All 16 members of the FDA’s Cellular, Tissue and Gene Therapies Advisory Committee voted to recommend Spark Therapeutic’s Luxterna (voretigene neparvovec) for regulatory approval at a landmark hearing on October 12.
If approved, the single-dose treatment for Leber congenital amaurosis (LCA) would become the first gene therapy for inherited conditions—and the second gene therapy ever, after Novartis’ CAR-T cell therapy—sold in the United States.
The FDA typically follows the committee’s counsel, and has until January 12, 2018 to approve the drug.
“It’s an exciting day for gene therapy and, in particular, ocular gene therapy,” says Stephen Yoo, MD, chief medical officer for REGENXBIO, a firm that is developing gene therapies for retinal, metabolic and neurodegenerative conditions.
The vote validates gene therapy as a viable treatment, Dr. Yoo says, adding that the drug’s movement through the regulatory pipeline also clears a path for other gene therapies to traverse in the future.
A rare and debilitating condition, LCA affects roughly 3 in every 100,000 infants and can arise from genetic mutations in more than a dozen genes. Luxterna targets and restores expression of one of these genes, called RPE65, which causes up to 16% of LCA cases. According to Spark, the therapy could benefit an estimated 6,000 people globally.
“The mutation is defined; the defect is understood,” says Yoo, who recently initiated early-stage clinical trials for a subretinal gene therapy for wet AMD using a proprietary AAV8 vector. “In the case of Luxterna, the AAV2 vector was a great choice for targeting RPE65 mutations, and they were able to see a rapid response.”
The committee’s approval comes on the heels of promising results from a phase 3 trial, in which 18 of 20 participants experienced significant gains in visual field, light perception and contrast sensitivity after a single injection of Luxterna.

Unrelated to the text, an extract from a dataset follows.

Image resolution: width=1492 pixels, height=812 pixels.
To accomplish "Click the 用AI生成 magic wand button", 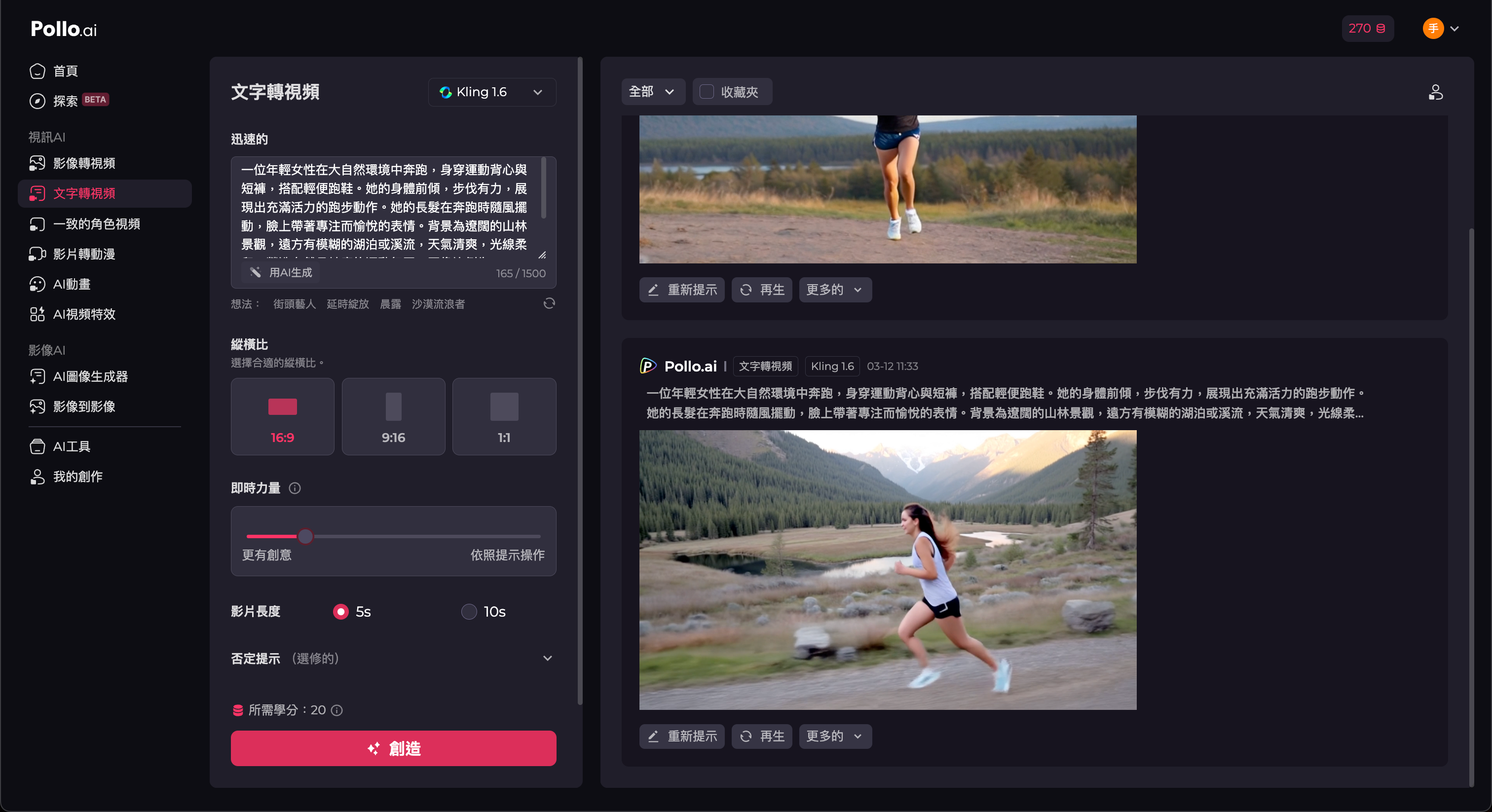I will click(281, 272).
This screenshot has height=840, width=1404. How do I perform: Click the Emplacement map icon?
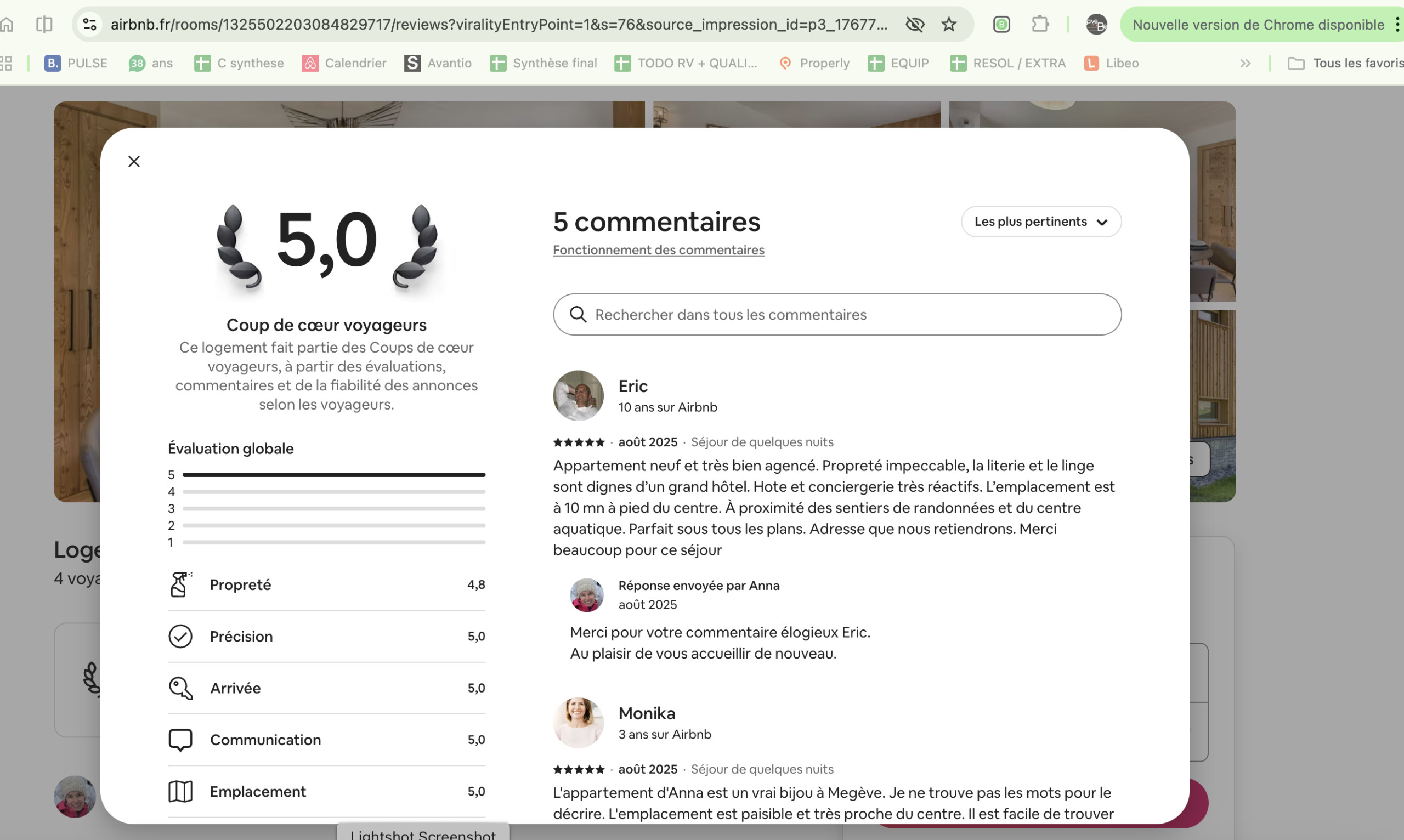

While the treatment did not completely restore sight, the gains appear to stick: Improvements persisted throughout the 1-year follow-up period with no safety concerns. Spark claims the effects may last for at least 3 years, though the company has yet to determine long-term safety and efficacy in humans. Another unknown is the drug’s price tag—Spark has not yet announced how much Luxturna will cost.
Luxterna’s race to market has captured the interest of industry analysts and the public alike. One of the trial participants Molly Troxel, an Omaha teenager declared legally blind as a child, appeared in a PBS documentary, The Gene Doctors.